### YOUR GOAL
Repeat only what runs from the line with "The width and height of the screenshot is (1572, 570)." through the last line of the data below, both included, keeping every word as it is and leaving out the pictures.

-- SOURCE MATERIAL follows --

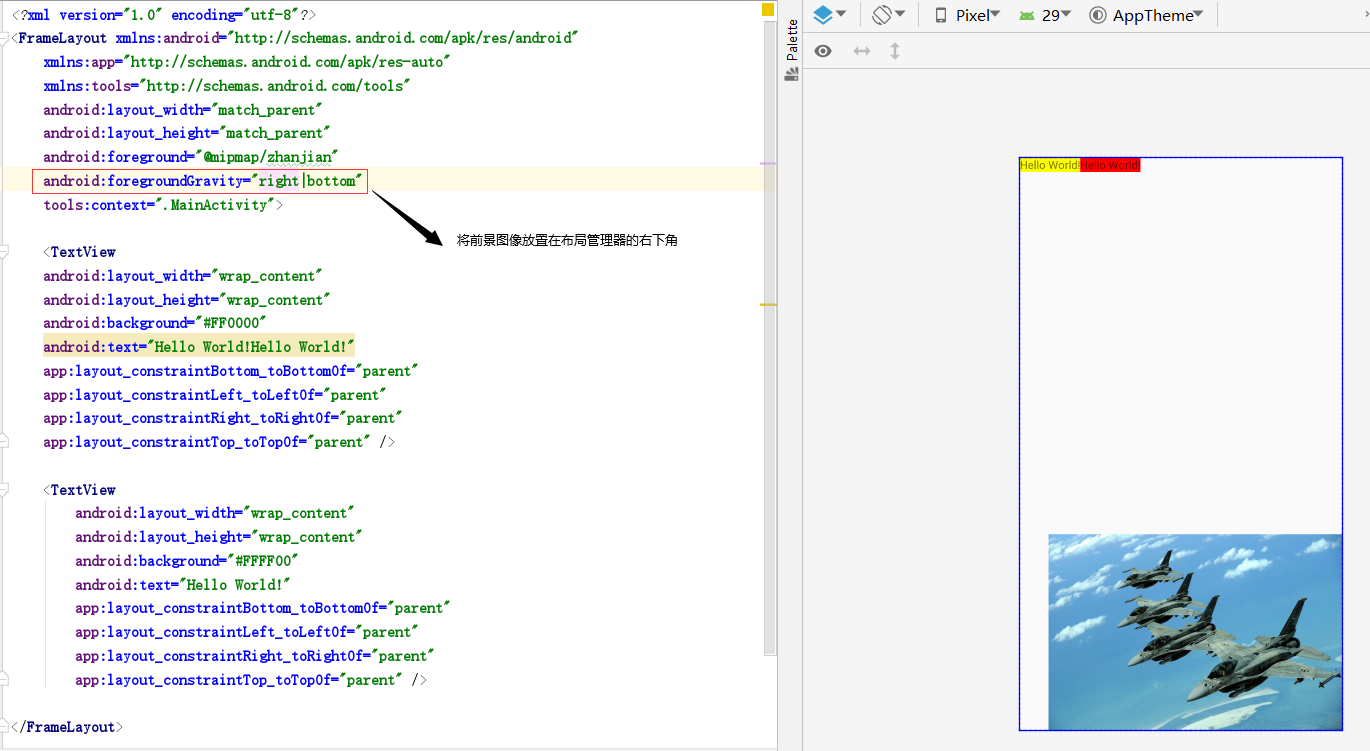This screenshot has height=751, width=1370.
Task: Click the horizontal arrows icon in preview toolbar
Action: (861, 50)
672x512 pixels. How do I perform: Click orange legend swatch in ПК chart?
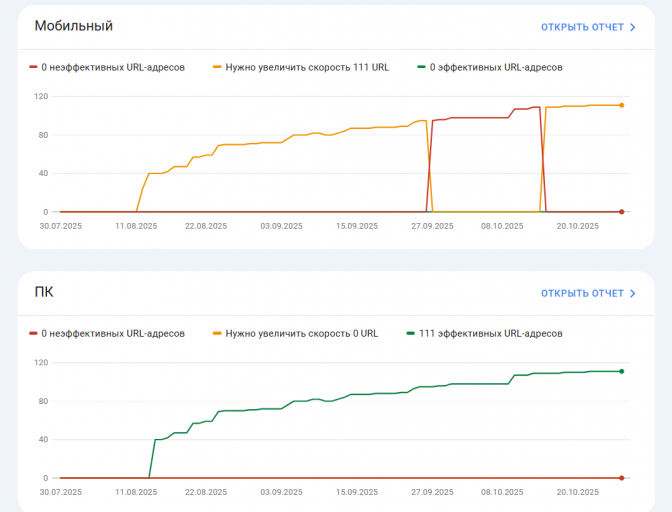(217, 334)
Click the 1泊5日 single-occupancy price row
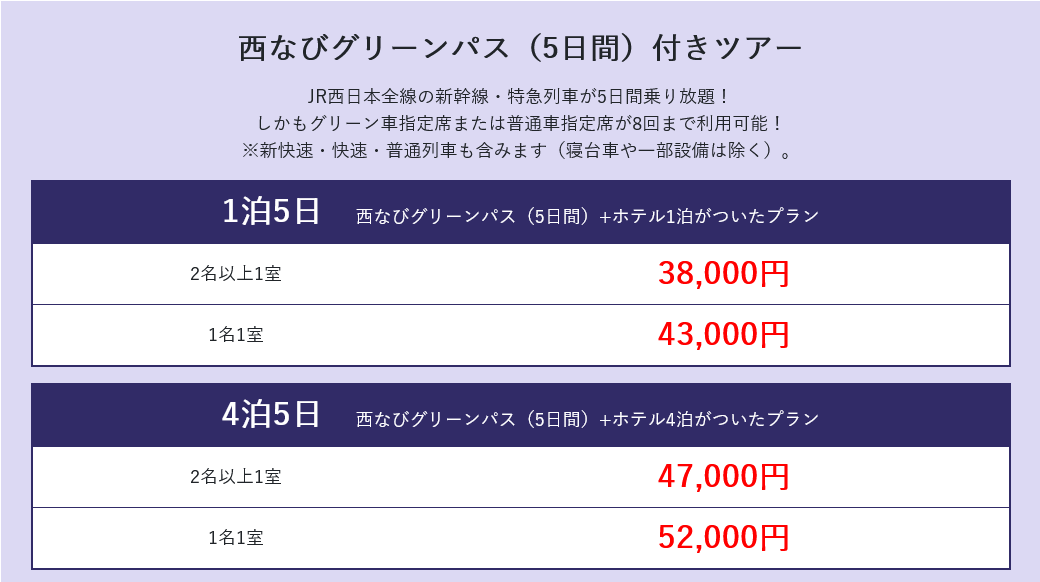Image resolution: width=1040 pixels, height=582 pixels. pyautogui.click(x=521, y=335)
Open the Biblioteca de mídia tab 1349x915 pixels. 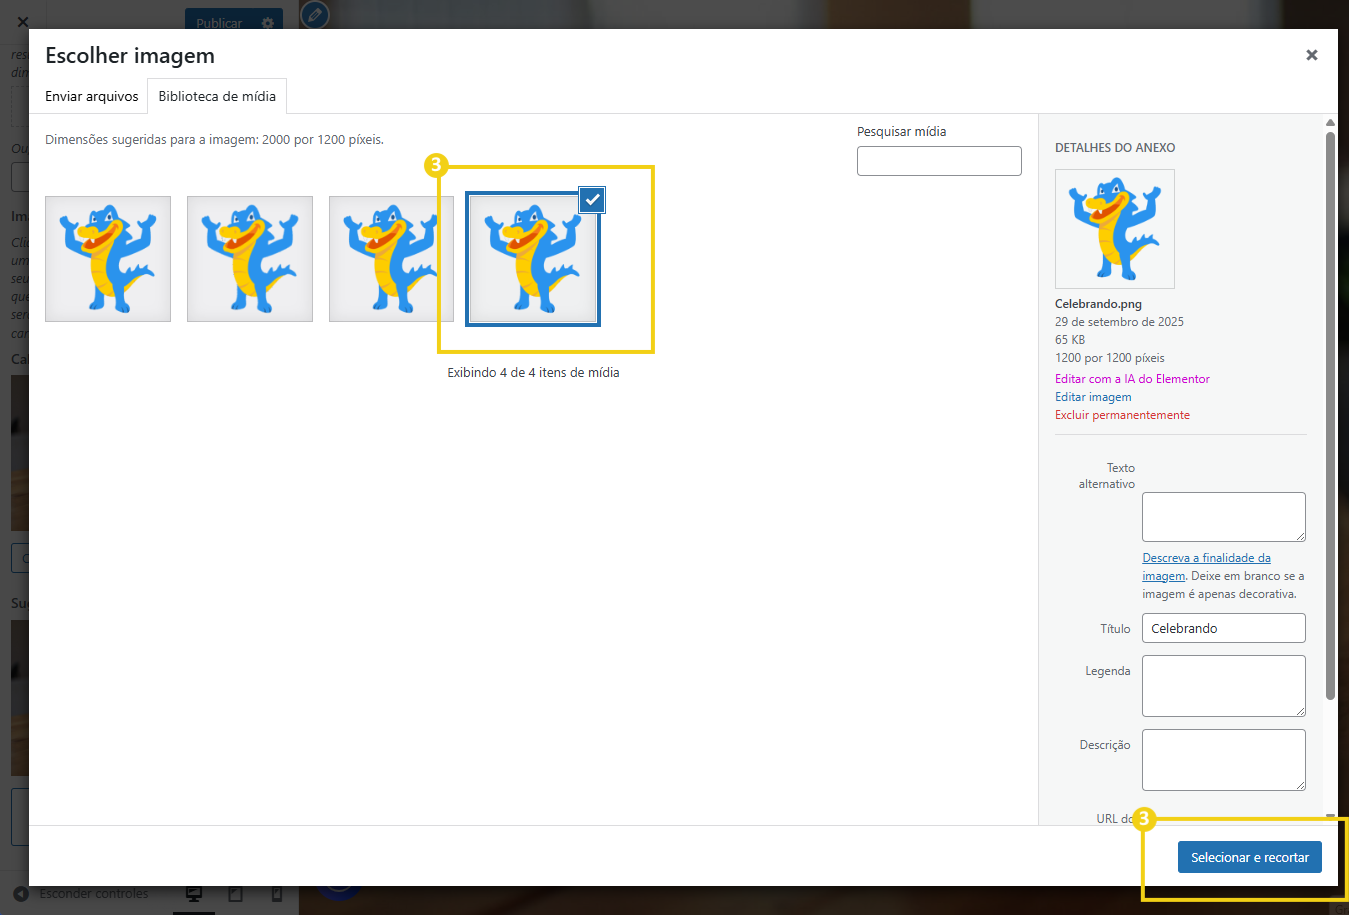217,96
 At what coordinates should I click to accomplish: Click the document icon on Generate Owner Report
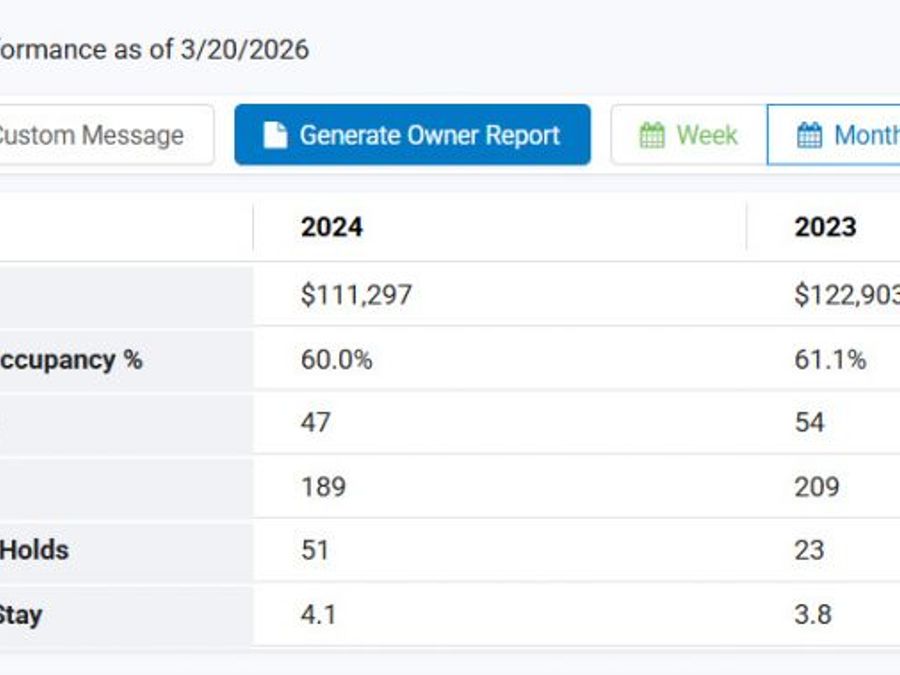coord(275,135)
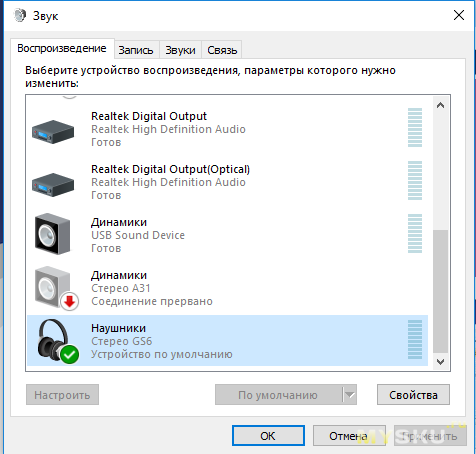The image size is (476, 454).
Task: Click the Отмена button
Action: (349, 436)
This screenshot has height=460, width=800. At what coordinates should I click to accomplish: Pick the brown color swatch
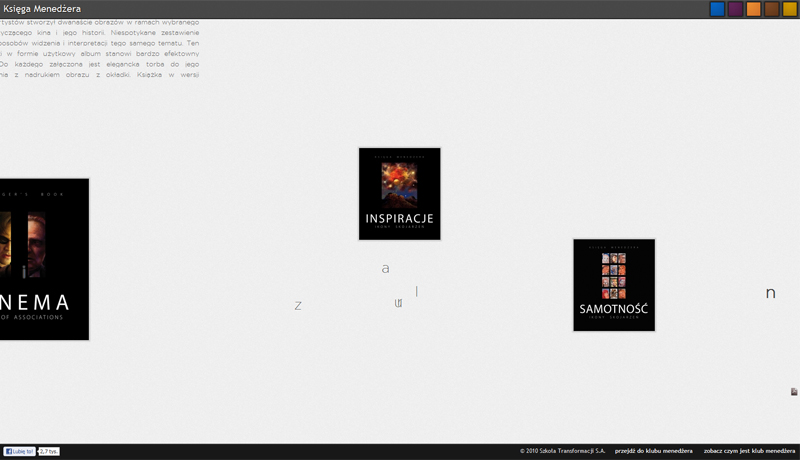771,9
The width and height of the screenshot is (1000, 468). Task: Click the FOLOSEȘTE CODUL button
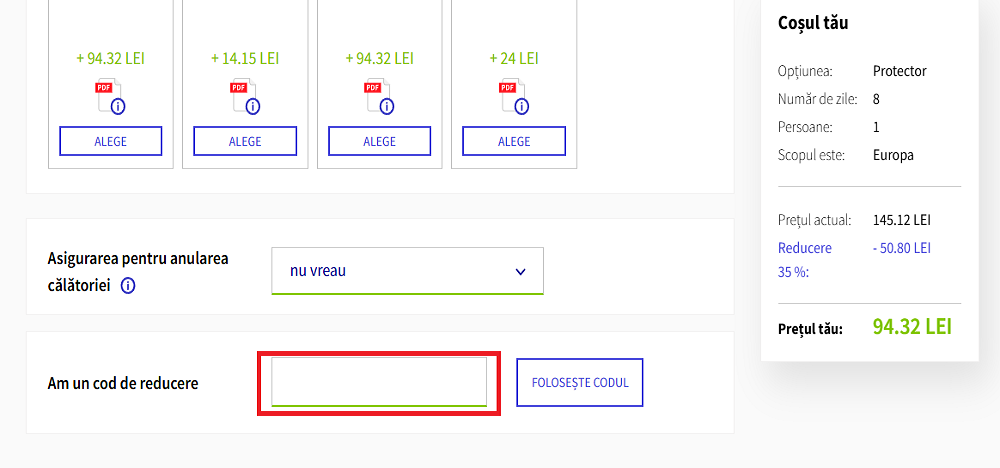coord(580,383)
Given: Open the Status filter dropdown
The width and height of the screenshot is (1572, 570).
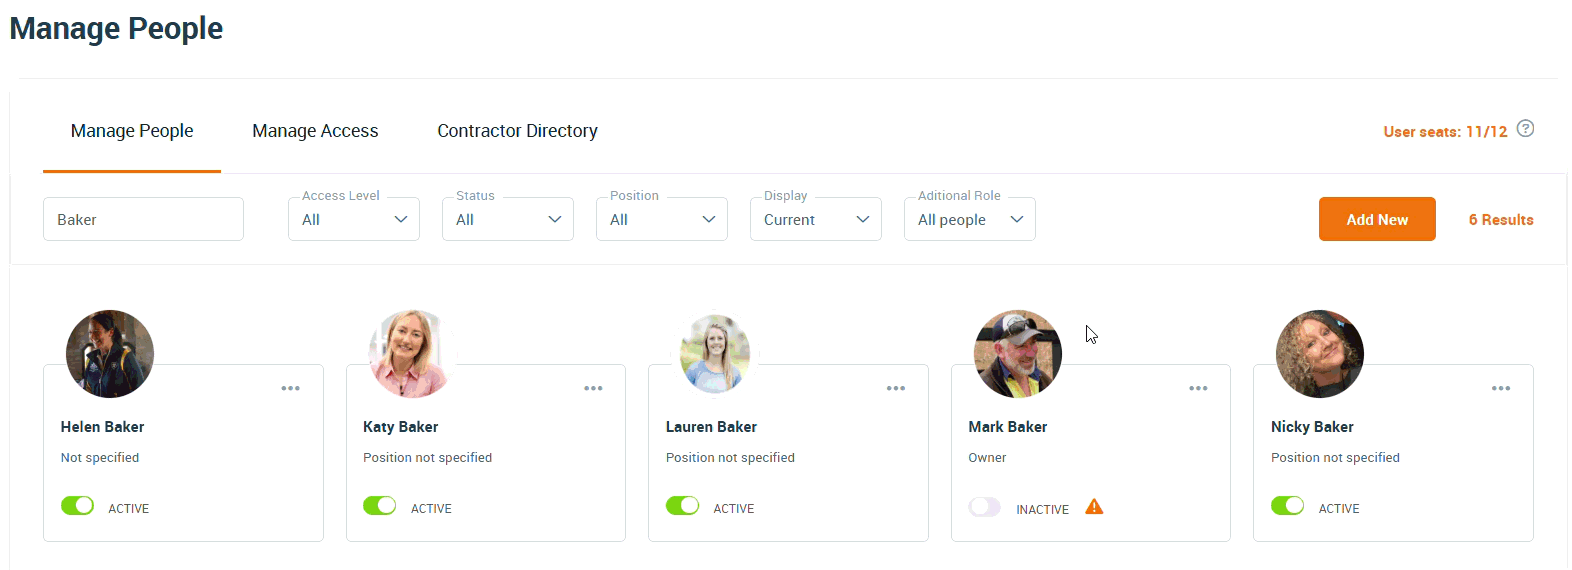Looking at the screenshot, I should click(508, 220).
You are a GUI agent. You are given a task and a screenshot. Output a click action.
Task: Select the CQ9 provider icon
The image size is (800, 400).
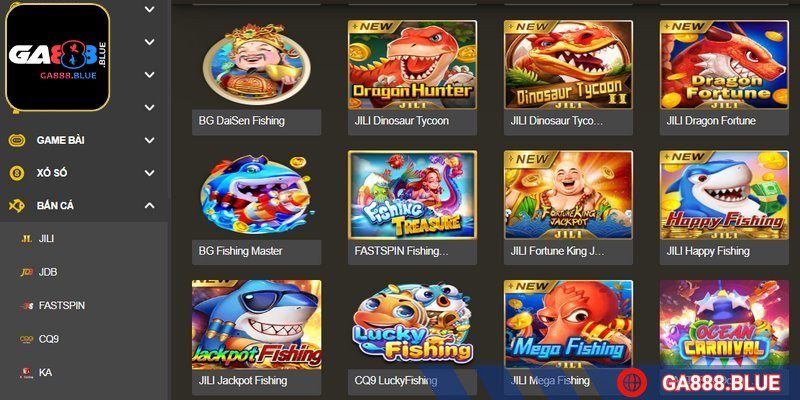pos(27,339)
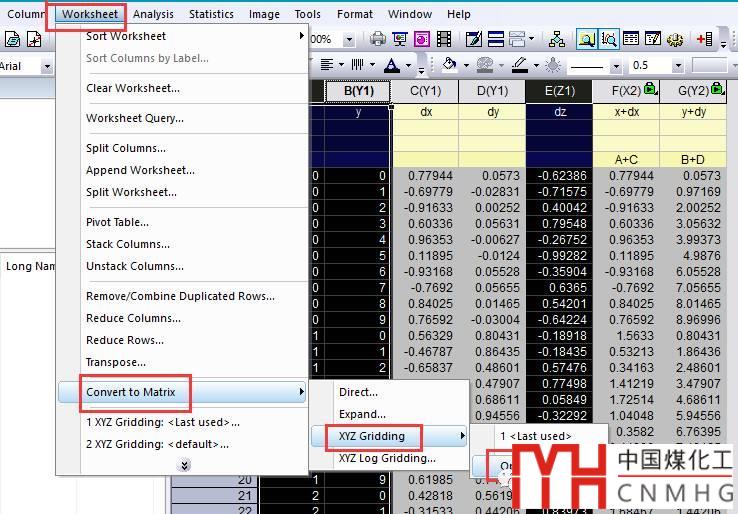Toggle the second magnifier rescale icon
The image size is (738, 514).
pos(608,40)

-- SOURCE MATERIAL concluded --

### OUTPUT BELOW
The width and height of the screenshot is (1572, 570).
Looking at the screenshot, I should click(508, 220).
You are a GUI agent. You are given a task and a screenshot. Output a click action.
Task: Select the CQ9 provider icon
The image size is (800, 400).
pos(27,339)
Toggle the second magnifier rescale icon
The image size is (738, 514).
pos(608,40)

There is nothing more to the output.